Paris-Match : Selon vous, la dictature de Saddam Hussein pourra-t-elle résister à un second bras de fer, en moins de dix ans, avec la communauté internationale ?

Hubert Védrine : Il est hasardeux de faire de la politique-fiction sur l’Irak ! Depuis 1990, Saddam Hussein a surmonté toutes les épreuves : malgré l’attaque de la coalition, malgré le vote des résolutions de l’Onu, malgré la rébellion kurde, malgré les mouvements de résistance chiite, malgré l’embargo, il est resté au pouvoir.

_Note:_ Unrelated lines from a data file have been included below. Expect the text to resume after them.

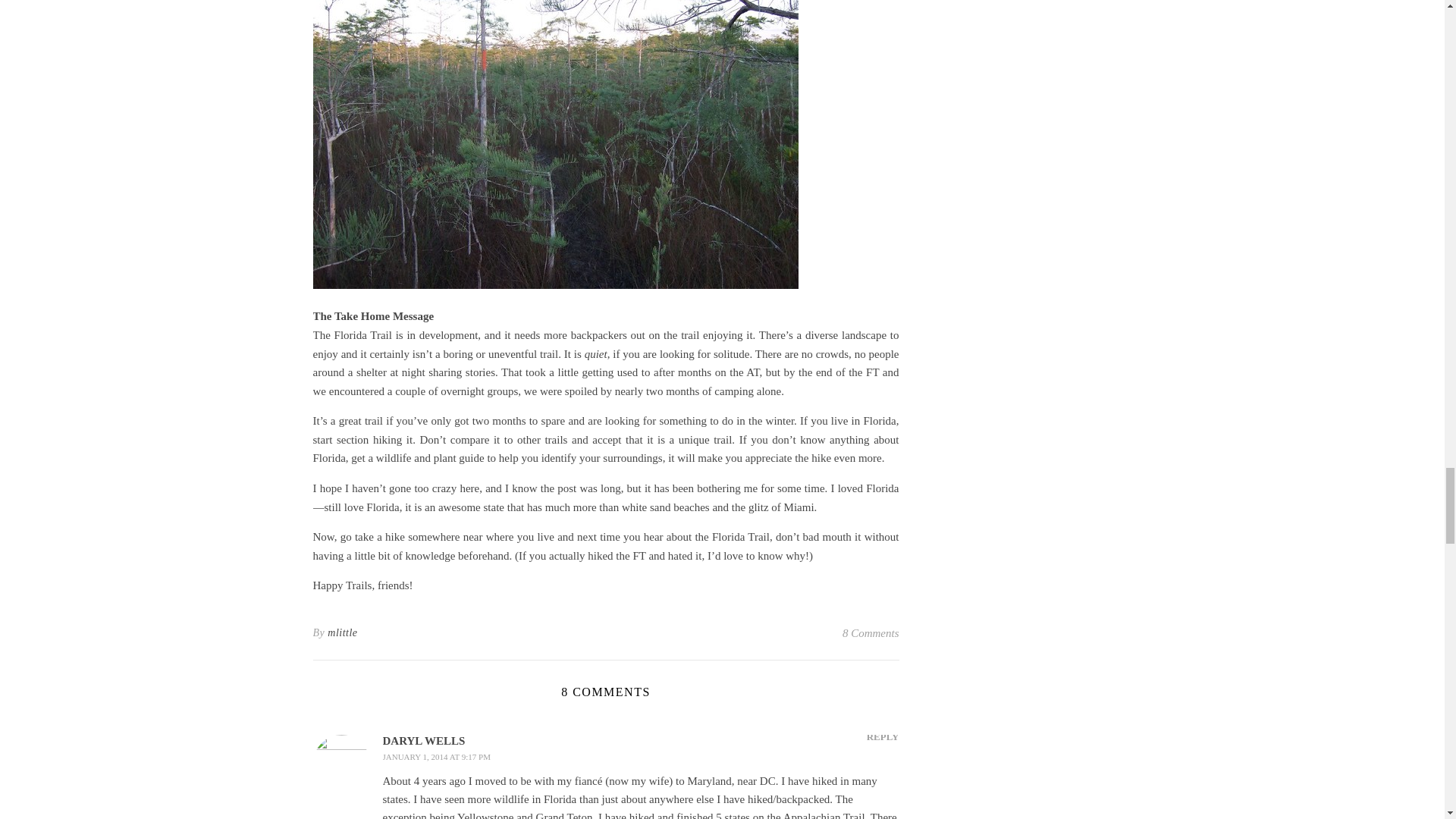
REPLY (882, 736)
Posts by mlittle (341, 632)
mlittle (341, 632)
8 Comments (871, 632)
JANUARY 1, 2014 AT 9:17 PM (435, 756)
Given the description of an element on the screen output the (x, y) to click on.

Paris-Match : Saddam Hussein s’impose aujourd’hui comme le plus énigmatique des dirigeants au monde. La France a-t-elle pris en compte la dimension psychologique du personnage dans l’analyse de cette crise ?

Hubert Védrine : Bien sûr, et c’est pour cette raison que la France a jugé indispensable que Saddam Hussein entende directement et lui-même la position de la France par la voix d’un envoyé spécial muni dans ce but d’un message du Président de la République. Car Saddam Hussein n’a depuis longtemps presque plus aucun contact avec les chefs d’État, ni du monde arabe ni du monde occidental. Et, le passé l’a prouvé, il peut commettre d’immenses erreurs de jugement.

Paris-Match : Quelles seraient les répercussions au Moyen-Orient d’un pouvoir irakiens fragilité ?

Hubert Védrine : Cette région demeure potentiellement explosive : problème kurde, enjeux pétroliers, changements encore incertains en Iran, asphyxie du processus de paix. Déstabiliser en plus l’Irak serait irresponsable. C’est pourquoi tous les dirigeants arabes souhaitent l’application des résolutions de l’Onu, mais étaient aussi hostiles à des frappes militaires contre l’Irak. Jusqu’où, en effet, irait l’onde de choc ? Limiter la capacité agressive de l’Irak, voilà la vraie préoccupation des pays arabes. La France, elle aussi, s’est interrogée publiquement sur l’opportunité, l’utilité et les conséquences d’une action militaire contre l’Irak. Rappelons que, en sept ans de travail sur le territoire irakien, l’Unscom est parvenue à démanteler plus d’armes que ce qui a été détruit pendant la guerre ! L’Unscom a imposé au pouvoir irakien la surveillance permanente de près de 300 établissements, et de plus de 60 sites. Il faut poursuivre dans cette voie pour les armes chimiques et bactériologiques, ce qui deviendrait impossible en cas de frappe.